> [PROBLEM]: Give the data again in full, with every character unchanged.

________________

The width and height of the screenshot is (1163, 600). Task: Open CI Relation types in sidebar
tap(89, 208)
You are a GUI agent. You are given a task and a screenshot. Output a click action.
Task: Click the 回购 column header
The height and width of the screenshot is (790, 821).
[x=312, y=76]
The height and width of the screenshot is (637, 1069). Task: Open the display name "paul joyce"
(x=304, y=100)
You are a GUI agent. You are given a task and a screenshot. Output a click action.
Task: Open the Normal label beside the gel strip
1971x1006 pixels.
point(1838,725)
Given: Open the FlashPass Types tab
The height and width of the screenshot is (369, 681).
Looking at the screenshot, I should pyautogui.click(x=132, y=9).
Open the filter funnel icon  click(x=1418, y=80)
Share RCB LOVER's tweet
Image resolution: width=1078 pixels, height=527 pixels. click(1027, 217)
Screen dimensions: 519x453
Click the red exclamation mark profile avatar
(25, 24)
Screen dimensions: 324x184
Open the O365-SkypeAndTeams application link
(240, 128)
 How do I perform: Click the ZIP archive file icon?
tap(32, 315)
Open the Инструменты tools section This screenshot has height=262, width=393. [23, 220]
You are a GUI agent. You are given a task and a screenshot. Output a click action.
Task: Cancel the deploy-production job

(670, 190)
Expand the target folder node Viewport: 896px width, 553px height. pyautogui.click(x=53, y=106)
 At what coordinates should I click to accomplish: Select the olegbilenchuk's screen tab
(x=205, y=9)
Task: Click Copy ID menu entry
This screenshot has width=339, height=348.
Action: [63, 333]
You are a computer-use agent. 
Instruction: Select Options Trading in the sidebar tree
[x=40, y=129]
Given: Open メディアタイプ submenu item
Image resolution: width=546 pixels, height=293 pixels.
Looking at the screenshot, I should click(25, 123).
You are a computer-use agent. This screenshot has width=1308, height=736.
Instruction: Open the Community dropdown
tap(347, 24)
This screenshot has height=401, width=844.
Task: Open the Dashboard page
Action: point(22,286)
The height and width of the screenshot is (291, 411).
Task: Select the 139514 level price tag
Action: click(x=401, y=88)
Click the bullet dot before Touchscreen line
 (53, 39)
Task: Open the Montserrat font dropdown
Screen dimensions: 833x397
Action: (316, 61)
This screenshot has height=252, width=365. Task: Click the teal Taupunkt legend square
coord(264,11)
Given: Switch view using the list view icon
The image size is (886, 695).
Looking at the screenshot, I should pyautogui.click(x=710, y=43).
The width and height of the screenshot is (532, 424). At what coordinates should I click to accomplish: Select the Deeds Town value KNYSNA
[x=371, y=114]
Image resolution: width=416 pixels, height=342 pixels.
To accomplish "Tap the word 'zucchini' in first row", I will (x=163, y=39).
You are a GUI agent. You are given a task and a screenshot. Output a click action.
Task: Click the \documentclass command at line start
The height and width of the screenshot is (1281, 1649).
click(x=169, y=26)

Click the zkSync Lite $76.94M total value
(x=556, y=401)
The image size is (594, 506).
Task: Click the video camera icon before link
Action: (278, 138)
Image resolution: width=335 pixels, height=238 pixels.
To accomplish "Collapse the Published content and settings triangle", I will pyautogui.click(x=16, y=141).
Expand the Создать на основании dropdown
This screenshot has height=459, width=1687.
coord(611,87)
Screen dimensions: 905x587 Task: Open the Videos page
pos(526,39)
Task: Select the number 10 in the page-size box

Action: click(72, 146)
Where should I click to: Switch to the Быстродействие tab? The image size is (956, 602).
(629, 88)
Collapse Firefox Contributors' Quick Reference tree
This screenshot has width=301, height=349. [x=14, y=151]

________________

> [RESULT FOR THIS TASK]:
The width and height of the screenshot is (1163, 600). Task: Open CI Relation types in sidebar
tap(89, 208)
You are a GUI agent. You are given a task and a screenshot. Output a click action.
Task: Click the 回购 column header
The height and width of the screenshot is (790, 821).
[x=312, y=76]
The height and width of the screenshot is (637, 1069). Task: Open the display name "paul joyce"
(x=304, y=100)
You are a GUI agent. You are given a task and a screenshot. Output a click action.
Task: Open the Normal label beside the gel strip
1971x1006 pixels.
point(1838,725)
Given: Open the FlashPass Types tab
The height and width of the screenshot is (369, 681).
Looking at the screenshot, I should pyautogui.click(x=132, y=9).
Open the filter funnel icon  click(x=1418, y=80)
Share RCB LOVER's tweet
Image resolution: width=1078 pixels, height=527 pixels. click(1027, 217)
Screen dimensions: 519x453
Click the red exclamation mark profile avatar
(25, 24)
Screen dimensions: 324x184
Open the O365-SkypeAndTeams application link
(240, 128)
 How do I perform: Click the ZIP archive file icon?
tap(32, 315)
Open the Инструменты tools section This screenshot has height=262, width=393. [23, 220]
You are a GUI agent. You are given a task and a screenshot. Output a click action.
Task: Cancel the deploy-production job

(670, 190)
Expand the target folder node Viewport: 896px width, 553px height. pyautogui.click(x=53, y=106)
 At what coordinates should I click to accomplish: Select the olegbilenchuk's screen tab
(x=205, y=9)
Task: Click Copy ID menu entry
This screenshot has width=339, height=348.
Action: [63, 333]
You are a computer-use agent. 
Instruction: Select Options Trading in the sidebar tree
[x=40, y=129]
Given: Open メディアタイプ submenu item
Image resolution: width=546 pixels, height=293 pixels.
Looking at the screenshot, I should click(25, 123).
You are a computer-use agent. This screenshot has width=1308, height=736.
Instruction: Open the Community dropdown
tap(347, 24)
This screenshot has height=401, width=844.
Task: Open the Dashboard page
Action: point(22,286)
The height and width of the screenshot is (291, 411).
Task: Select the 139514 level price tag
Action: click(x=401, y=88)
Click the bullet dot before Touchscreen line
 (53, 39)
Task: Open the Montserrat font dropdown
Screen dimensions: 833x397
Action: (316, 61)
This screenshot has height=252, width=365. Task: Click the teal Taupunkt legend square
coord(264,11)
Given: Switch view using the list view icon
The image size is (886, 695).
Looking at the screenshot, I should pyautogui.click(x=710, y=43).
The width and height of the screenshot is (532, 424). At what coordinates should I click to accomplish: Select the Deeds Town value KNYSNA
[x=371, y=114]
Image resolution: width=416 pixels, height=342 pixels.
To accomplish "Tap the word 'zucchini' in first row", I will (x=163, y=39).
You are a GUI agent. You are given a task and a screenshot. Output a click action.
Task: Click the \documentclass command at line start
The height and width of the screenshot is (1281, 1649).
click(x=169, y=26)

Click the zkSync Lite $76.94M total value
(x=556, y=401)
The image size is (594, 506).
Task: Click the video camera icon before link
Action: (278, 138)
Image resolution: width=335 pixels, height=238 pixels.
To accomplish "Collapse the Published content and settings triangle", I will pyautogui.click(x=16, y=141).
Expand the Создать на основании dropdown
This screenshot has height=459, width=1687.
coord(611,87)
Screen dimensions: 905x587 Task: Open the Videos page
pos(526,39)
Task: Select the number 10 in the page-size box

Action: click(72, 146)
Where should I click to: Switch to the Быстродействие tab? The image size is (956, 602).
(629, 88)
Collapse Firefox Contributors' Quick Reference tree
This screenshot has width=301, height=349. [x=14, y=151]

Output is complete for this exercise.